Extract the entries in their exact form.

> _Entries supplied_
============
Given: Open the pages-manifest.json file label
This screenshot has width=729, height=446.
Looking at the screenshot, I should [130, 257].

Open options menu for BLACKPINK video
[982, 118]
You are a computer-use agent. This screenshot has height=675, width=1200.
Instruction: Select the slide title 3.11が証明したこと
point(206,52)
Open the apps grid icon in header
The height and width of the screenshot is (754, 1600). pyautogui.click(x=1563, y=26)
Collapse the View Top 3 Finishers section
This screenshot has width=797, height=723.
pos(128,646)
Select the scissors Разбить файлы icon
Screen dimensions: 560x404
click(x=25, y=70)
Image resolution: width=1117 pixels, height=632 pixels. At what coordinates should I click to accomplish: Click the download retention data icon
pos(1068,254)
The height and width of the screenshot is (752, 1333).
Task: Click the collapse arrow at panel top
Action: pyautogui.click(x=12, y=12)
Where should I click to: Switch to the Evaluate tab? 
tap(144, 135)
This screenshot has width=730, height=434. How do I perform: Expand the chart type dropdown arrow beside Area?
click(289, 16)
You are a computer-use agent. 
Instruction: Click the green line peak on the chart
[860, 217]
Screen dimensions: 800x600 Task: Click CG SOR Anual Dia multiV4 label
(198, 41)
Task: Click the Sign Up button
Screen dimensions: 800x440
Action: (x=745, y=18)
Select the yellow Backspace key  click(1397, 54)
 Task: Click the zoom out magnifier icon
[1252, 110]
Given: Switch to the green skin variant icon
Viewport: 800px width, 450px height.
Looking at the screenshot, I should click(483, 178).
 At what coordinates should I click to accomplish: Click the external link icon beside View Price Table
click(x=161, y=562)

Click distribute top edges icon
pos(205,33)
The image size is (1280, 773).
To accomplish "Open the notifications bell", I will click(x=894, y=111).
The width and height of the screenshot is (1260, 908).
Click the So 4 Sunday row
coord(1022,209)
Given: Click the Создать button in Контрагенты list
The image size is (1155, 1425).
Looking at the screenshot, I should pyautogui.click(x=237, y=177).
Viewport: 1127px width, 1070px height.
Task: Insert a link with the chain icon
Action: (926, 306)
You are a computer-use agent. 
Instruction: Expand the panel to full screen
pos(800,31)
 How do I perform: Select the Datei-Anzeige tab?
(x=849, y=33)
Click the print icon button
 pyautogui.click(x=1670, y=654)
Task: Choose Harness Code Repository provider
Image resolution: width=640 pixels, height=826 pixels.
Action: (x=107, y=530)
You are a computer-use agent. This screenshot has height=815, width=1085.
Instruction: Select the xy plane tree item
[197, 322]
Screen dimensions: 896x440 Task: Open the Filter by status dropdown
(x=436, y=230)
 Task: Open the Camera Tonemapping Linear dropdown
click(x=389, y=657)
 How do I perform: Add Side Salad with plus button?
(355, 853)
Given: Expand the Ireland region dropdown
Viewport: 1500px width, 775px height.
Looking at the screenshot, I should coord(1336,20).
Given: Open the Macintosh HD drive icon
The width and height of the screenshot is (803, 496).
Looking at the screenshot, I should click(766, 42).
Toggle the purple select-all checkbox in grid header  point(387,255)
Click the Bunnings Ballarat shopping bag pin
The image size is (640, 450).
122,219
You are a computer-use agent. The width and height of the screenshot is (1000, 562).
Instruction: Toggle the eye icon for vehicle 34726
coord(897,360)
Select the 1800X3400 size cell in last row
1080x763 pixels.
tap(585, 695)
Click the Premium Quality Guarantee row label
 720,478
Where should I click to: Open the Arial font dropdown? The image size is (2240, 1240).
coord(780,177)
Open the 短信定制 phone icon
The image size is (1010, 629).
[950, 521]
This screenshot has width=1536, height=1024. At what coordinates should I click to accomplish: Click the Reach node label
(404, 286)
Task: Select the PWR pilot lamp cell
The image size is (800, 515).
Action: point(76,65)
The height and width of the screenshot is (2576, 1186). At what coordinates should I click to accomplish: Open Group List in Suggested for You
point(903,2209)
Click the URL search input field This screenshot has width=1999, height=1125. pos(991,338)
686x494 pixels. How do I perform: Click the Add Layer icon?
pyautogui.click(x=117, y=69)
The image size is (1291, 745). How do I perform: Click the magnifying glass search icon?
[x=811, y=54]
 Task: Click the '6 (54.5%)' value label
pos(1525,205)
============
> _Task result_
Given: Open the pages-manifest.json file label
This screenshot has width=729, height=446.
Looking at the screenshot, I should [130, 257].

Open options menu for BLACKPINK video
[982, 118]
You are a computer-use agent. This screenshot has height=675, width=1200.
Instruction: Select the slide title 3.11が証明したこと
point(206,52)
Open the apps grid icon in header
The height and width of the screenshot is (754, 1600). pyautogui.click(x=1563, y=26)
Collapse the View Top 3 Finishers section
This screenshot has width=797, height=723.
pos(128,646)
Select the scissors Разбить файлы icon
Screen dimensions: 560x404
click(x=25, y=70)
Image resolution: width=1117 pixels, height=632 pixels. At what coordinates should I click to accomplish: Click the download retention data icon
pos(1068,254)
The height and width of the screenshot is (752, 1333).
Task: Click the collapse arrow at panel top
Action: pyautogui.click(x=12, y=12)
Where should I click to: Switch to the Evaluate tab? 
tap(144, 135)
This screenshot has width=730, height=434. How do I perform: Expand the chart type dropdown arrow beside Area?
click(289, 16)
You are a computer-use agent. 
Instruction: Click the green line peak on the chart
[860, 217]
Screen dimensions: 800x600 Task: Click CG SOR Anual Dia multiV4 label
(198, 41)
Task: Click the Sign Up button
Screen dimensions: 800x440
Action: (x=745, y=18)
Select the yellow Backspace key  click(1397, 54)
 Task: Click the zoom out magnifier icon
[1252, 110]
Given: Switch to the green skin variant icon
Viewport: 800px width, 450px height.
Looking at the screenshot, I should click(483, 178).
 At what coordinates should I click to accomplish: Click the external link icon beside View Price Table
click(x=161, y=562)

Click distribute top edges icon
pos(205,33)
The image size is (1280, 773).
To accomplish "Open the notifications bell", I will click(x=894, y=111).
The width and height of the screenshot is (1260, 908).
Click the So 4 Sunday row
coord(1022,209)
Given: Click the Создать button in Контрагенты list
The image size is (1155, 1425).
Looking at the screenshot, I should pyautogui.click(x=237, y=177).
Viewport: 1127px width, 1070px height.
Task: Insert a link with the chain icon
Action: (926, 306)
You are a computer-use agent. 
Instruction: Expand the panel to full screen
pos(800,31)
 How do I perform: Select the Datei-Anzeige tab?
(x=849, y=33)
Click the print icon button
 pyautogui.click(x=1670, y=654)
Task: Choose Harness Code Repository provider
Image resolution: width=640 pixels, height=826 pixels.
Action: (x=107, y=530)
You are a computer-use agent. This screenshot has height=815, width=1085.
Instruction: Select the xy plane tree item
[197, 322]
Screen dimensions: 896x440 Task: Open the Filter by status dropdown
(x=436, y=230)
 Task: Open the Camera Tonemapping Linear dropdown
click(x=389, y=657)
 How do I perform: Add Side Salad with plus button?
(355, 853)
Given: Expand the Ireland region dropdown
Viewport: 1500px width, 775px height.
Looking at the screenshot, I should coord(1336,20).
Given: Open the Macintosh HD drive icon
The width and height of the screenshot is (803, 496).
Looking at the screenshot, I should click(766, 42).
Toggle the purple select-all checkbox in grid header  point(387,255)
Click the Bunnings Ballarat shopping bag pin
The image size is (640, 450).
122,219
You are a computer-use agent. The width and height of the screenshot is (1000, 562).
Instruction: Toggle the eye icon for vehicle 34726
coord(897,360)
Select the 1800X3400 size cell in last row
1080x763 pixels.
tap(585, 695)
Click the Premium Quality Guarantee row label
 720,478
Where should I click to: Open the Arial font dropdown? The image size is (2240, 1240).
coord(780,177)
Open the 短信定制 phone icon
The image size is (1010, 629).
[950, 521]
This screenshot has width=1536, height=1024. At what coordinates should I click to accomplish: Click the Reach node label
(404, 286)
Task: Select the PWR pilot lamp cell
The image size is (800, 515).
Action: point(76,65)
The height and width of the screenshot is (2576, 1186). At what coordinates should I click to accomplish: Open Group List in Suggested for You
point(903,2209)
Click the URL search input field This screenshot has width=1999, height=1125. pos(991,338)
686x494 pixels. How do I perform: Click the Add Layer icon?
pyautogui.click(x=117, y=69)
The image size is (1291, 745). How do I perform: Click the magnifying glass search icon?
[x=811, y=54]
 Task: Click the '6 (54.5%)' value label
pos(1525,205)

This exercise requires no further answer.